Fast T3D Array Transposes based on the CMU direct deposit model

This documentation page is an executive summary about the computer architecture research that lead to the CMU direct deposit model of communication and the fast transpose routines in libtp.a. It contains a performance characterization for 4k by 4k transposes on different partition sizes on the 512 processor Cray T3D installed at the Pittsburgh Supercomputer Center.

Memory access pattern in transposes

The following graph shows the local memory accesses patterns involved in global transposes. Such transposes are used in distributed 2D-FFTs. Shown is the memory layout for an array A[1024][1024] declared in C.

The transpose routines can choose between more contiguous loads with strided stores (depicted in red), or strided loads with more contiguous stores (depicted in blue). The alpha processor used in the Cray T3D has good support for strided stores (efficient write-back queue) and relatively poor support for strided loads (cache, and read-ahead logic don't help much). Therefore our routines prefer contiguous loads.

Performance characterization

Scalability is given for a 1024 by 1024 transpose of complexes as used in our 2D FFT-benchmark.

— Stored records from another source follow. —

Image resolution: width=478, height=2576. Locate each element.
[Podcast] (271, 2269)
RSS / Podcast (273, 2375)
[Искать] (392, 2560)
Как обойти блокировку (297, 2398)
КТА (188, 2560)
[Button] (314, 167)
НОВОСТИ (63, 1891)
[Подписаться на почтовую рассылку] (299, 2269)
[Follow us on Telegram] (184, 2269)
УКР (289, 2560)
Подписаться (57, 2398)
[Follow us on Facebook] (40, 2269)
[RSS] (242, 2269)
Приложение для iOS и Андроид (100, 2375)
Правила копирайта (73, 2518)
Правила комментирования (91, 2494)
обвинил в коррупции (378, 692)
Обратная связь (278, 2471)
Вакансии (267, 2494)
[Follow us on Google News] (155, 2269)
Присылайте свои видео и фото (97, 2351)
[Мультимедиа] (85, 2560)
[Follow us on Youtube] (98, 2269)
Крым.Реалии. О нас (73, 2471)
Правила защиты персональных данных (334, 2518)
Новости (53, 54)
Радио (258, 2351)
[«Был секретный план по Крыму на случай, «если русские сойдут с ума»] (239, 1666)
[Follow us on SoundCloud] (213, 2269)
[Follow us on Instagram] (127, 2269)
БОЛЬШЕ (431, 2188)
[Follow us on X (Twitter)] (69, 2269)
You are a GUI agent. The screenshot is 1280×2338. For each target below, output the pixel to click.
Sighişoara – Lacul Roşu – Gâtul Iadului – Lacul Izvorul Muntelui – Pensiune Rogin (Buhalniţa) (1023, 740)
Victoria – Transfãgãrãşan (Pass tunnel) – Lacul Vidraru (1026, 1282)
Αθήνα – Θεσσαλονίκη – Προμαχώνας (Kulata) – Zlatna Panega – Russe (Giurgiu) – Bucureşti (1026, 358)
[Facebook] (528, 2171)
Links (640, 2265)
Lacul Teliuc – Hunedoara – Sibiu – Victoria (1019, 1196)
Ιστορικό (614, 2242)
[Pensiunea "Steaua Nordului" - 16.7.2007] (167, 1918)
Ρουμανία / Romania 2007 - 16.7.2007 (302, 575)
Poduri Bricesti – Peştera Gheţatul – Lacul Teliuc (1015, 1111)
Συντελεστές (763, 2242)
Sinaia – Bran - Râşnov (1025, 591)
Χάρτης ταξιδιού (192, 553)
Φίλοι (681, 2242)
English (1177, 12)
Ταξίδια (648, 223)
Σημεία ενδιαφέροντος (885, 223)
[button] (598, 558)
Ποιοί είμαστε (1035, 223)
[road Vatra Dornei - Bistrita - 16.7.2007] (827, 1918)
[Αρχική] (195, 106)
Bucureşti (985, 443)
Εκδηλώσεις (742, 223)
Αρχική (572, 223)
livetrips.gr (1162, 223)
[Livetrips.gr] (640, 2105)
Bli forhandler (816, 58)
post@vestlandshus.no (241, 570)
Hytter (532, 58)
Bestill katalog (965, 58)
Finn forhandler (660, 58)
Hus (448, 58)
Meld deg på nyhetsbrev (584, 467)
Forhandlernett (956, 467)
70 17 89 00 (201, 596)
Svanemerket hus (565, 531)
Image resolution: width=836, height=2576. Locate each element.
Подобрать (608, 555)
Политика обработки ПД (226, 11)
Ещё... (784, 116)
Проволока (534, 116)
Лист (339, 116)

Direct deposit message passing (CMU)

Buffer-packing transpose with PVM 3.3 (Cray PVM)

Craft 6.2 (Intrinsic)

Craft 6.2 (Worksharing)

Summary:

The first graph outlines the absolute communication performance achieved on transpose like transfers. The direct deposit model starts at 40 MByte/sec with 4 processors and scales gradually down to 30 Mbyte/sec on 256 processors as more processors get involved and the messages become smaller. The transpose intrinsic of CRAFT is programmed in a similar way but must rely on at least one additional copy since the transfer rates are about half of direct deposit. The PVM implementation has gather, scatter into contigous blocks and other additional copies. Furthermore the constant overhead per message makes PVM communication completely unpractical for small message sizes of 4k by 4k transposes on larger machines. For worksharing CRAFT misses to detect the regular transpose and issues code for a very inefficient single element pulling.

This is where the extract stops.